RECORDS PROVIDED.

* * * * *

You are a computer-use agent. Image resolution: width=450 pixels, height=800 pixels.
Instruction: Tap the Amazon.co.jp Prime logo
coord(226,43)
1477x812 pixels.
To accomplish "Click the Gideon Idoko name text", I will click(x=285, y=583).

* * * * *

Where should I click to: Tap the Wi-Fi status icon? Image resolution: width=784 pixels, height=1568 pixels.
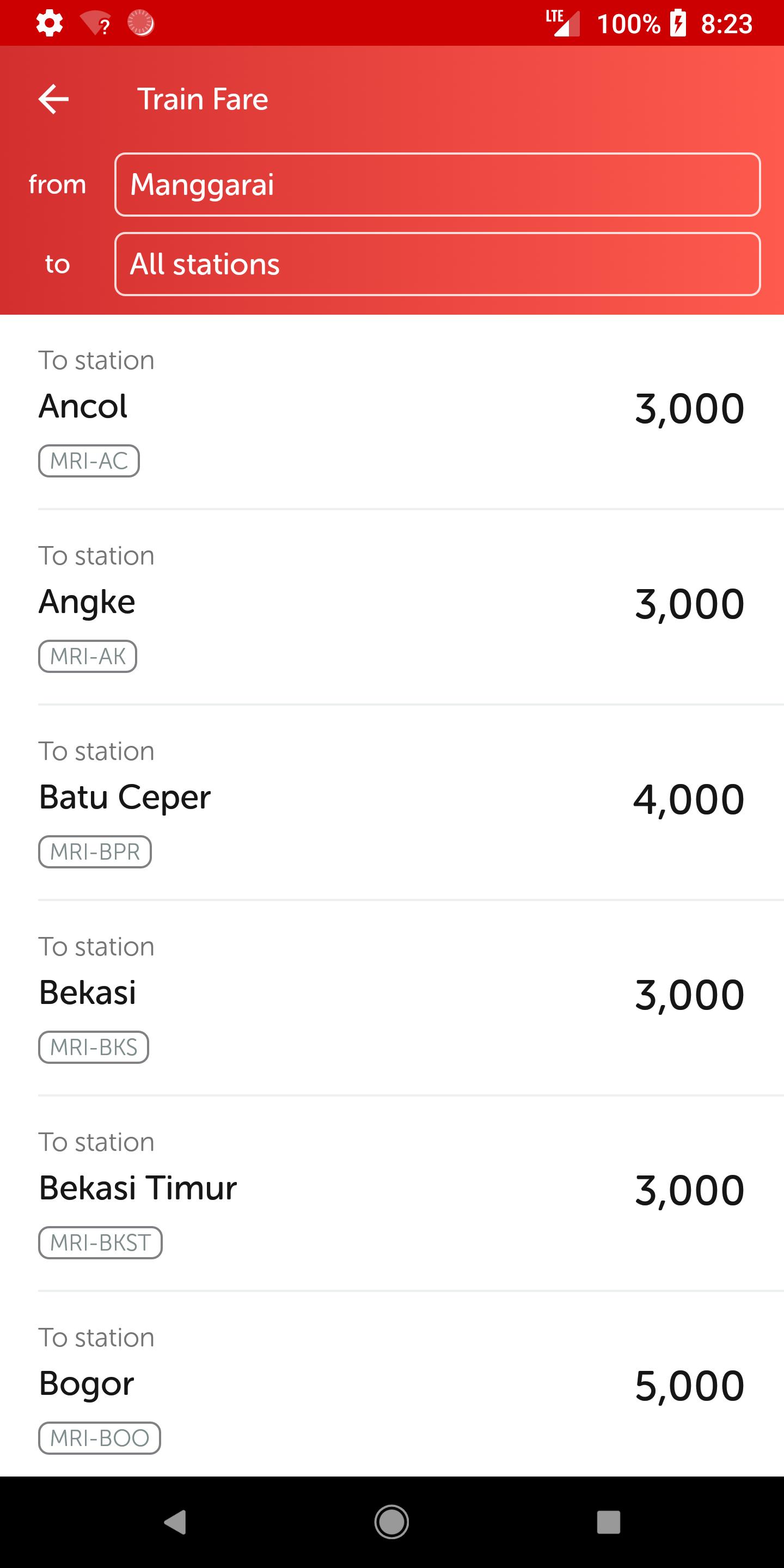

* * * * *

EXERCISE.
Reproduce verbatim the material between the line holding "You are a computer-use" and the line holding "will click(x=285, y=583).", inclusive.

EXERCISE RESPONSE.
You are a computer-use agent. Image resolution: width=450 pixels, height=800 pixels.
Instruction: Tap the Amazon.co.jp Prime logo
coord(226,43)
1477x812 pixels.
To accomplish "Click the Gideon Idoko name text", I will click(x=285, y=583).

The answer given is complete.